Jaume Vilaró Fabregat

Collaborator of Medjehu Project
Conservator and Egyptologist 
jaumevilarofabregat@gmail.com

Jaume Vilaró Fabregat is a fourth-year doctoral candidate in Egyptology (Scuola Superiore Meridionale, Naples). His research, conducted under the supervision of Drs. Christian Greco (Museo Egizio, Turin) and René van Walsem (Leiden University), focuses on non-stola yellow coffins. His primary research objective is to investigate the texts and iconography depicted on the objects in order to study the workshops and craftspeople of the period. This research also touches upon the religious life and funerary practices that characterized the Third Intermediate Period.

Jaume holds dual Bachelor degrees in Conservation-Restoration of Cultural Heritage and Art History (Universitat de Barcelona-Università degli Studi di Roma “La Sapienza”) as well as a Master’s degree in Egyptology (Universitat Autònoma de Barcelona).
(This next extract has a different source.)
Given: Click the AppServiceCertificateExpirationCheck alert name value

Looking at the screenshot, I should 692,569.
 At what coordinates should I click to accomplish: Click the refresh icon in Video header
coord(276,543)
Before embarking on his PhD, Jaume completed research internships at the Egyptian collections of the Musée du Louvre (Paris), the Museo Egizio (Turin) and the Musei Vaticani (Vatican City). He is currently a member of the Vatican Coffin Project, an international project dedicated to the study of the yellow coffins produced during the Twenty-First Dynasty.
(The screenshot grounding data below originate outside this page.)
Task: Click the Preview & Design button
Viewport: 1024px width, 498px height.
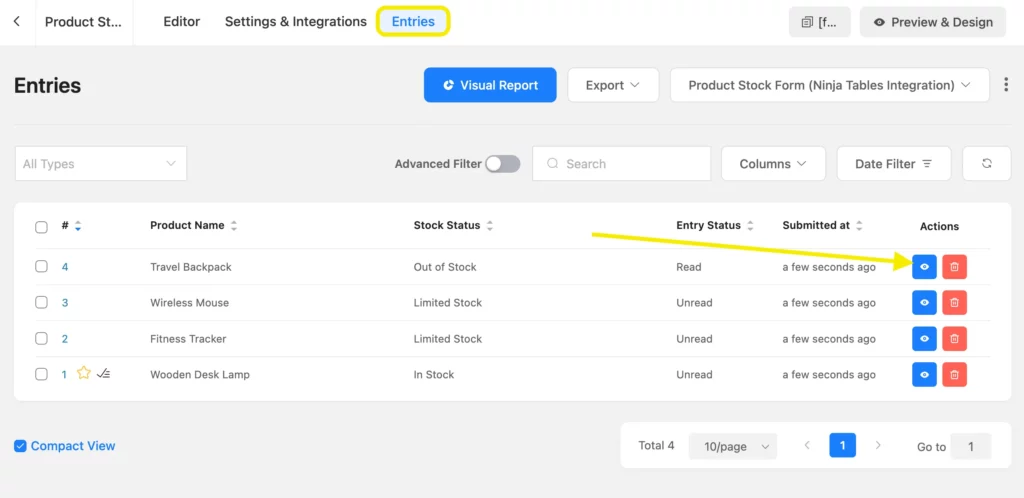Action: point(932,22)
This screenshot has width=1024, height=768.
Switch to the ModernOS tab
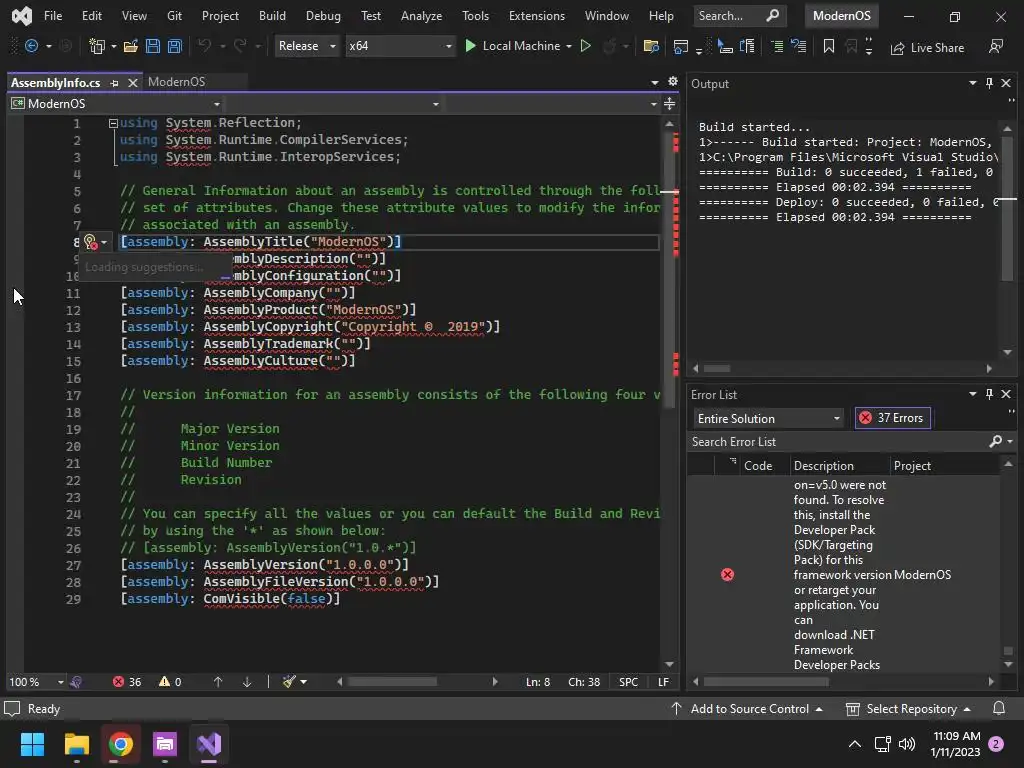tap(176, 82)
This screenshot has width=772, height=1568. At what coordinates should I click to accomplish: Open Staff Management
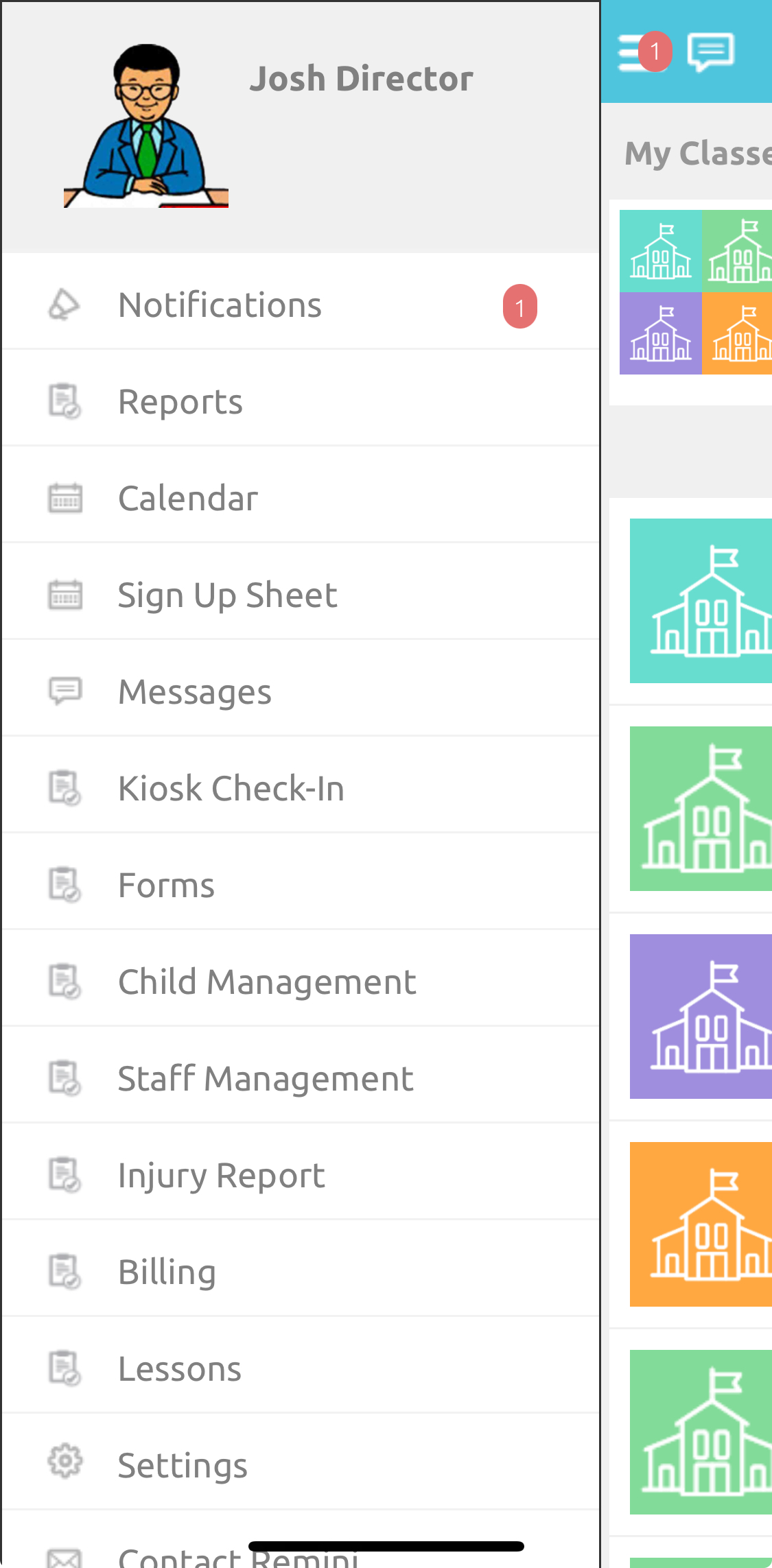(x=265, y=1078)
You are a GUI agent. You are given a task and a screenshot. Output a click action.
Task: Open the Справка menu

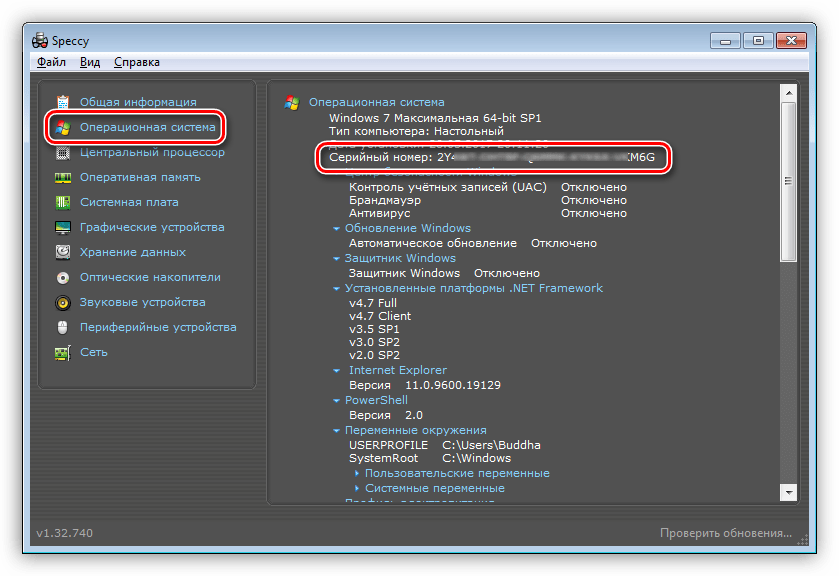pyautogui.click(x=136, y=62)
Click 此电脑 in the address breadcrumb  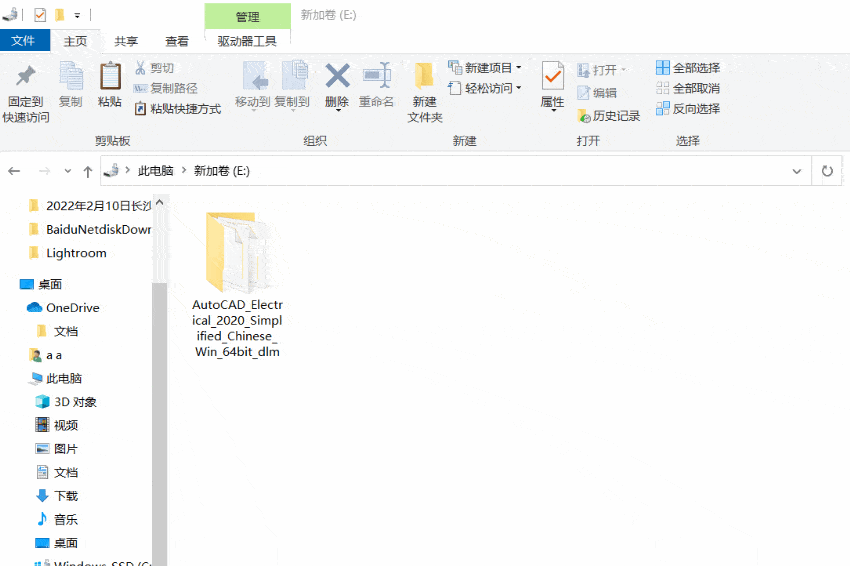coord(155,171)
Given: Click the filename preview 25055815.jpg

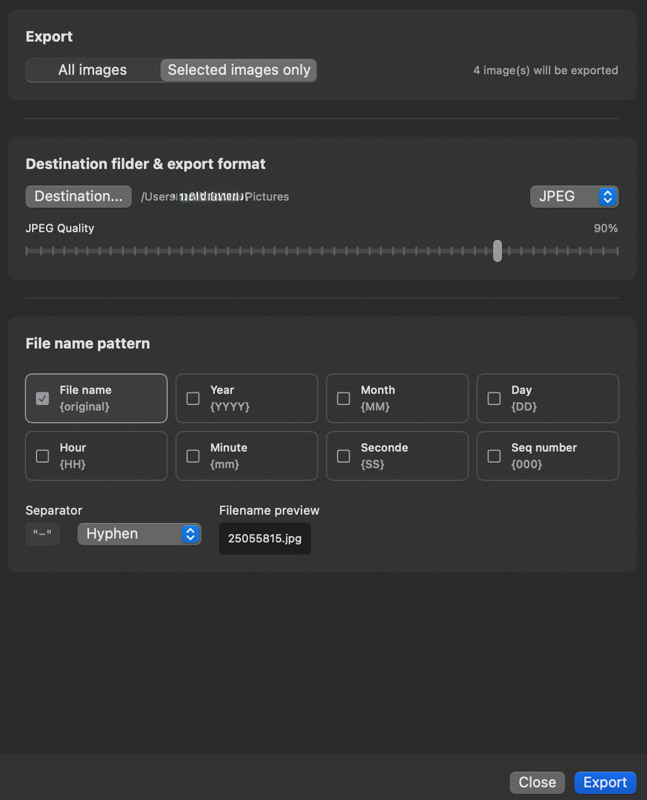Looking at the screenshot, I should tap(264, 538).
In the field, Jaume is a member of the Spanish-Egyptian missions in South-West Saqqara (Kom el-Khamaseen) and Deir el-Bahari (Middle Kingdom Theban Project), and the French mission directed by the Institut Français d’Archéologie Orientale (IFAO) in Deir el-Medina.

 

Within the framework of Medjehu Project, Jaume conserves some of the most fragile wooden objects and documents and studies the texts and iconographies featured on the yellow coffins from Deir el-Medina. His primary goal with this study is to investigate the typologies of representative yellow coffins from the site and what they reveal about the use of Deir el-Medina as a necropolis during the end of the New Kingdom and Third Intermediate Period.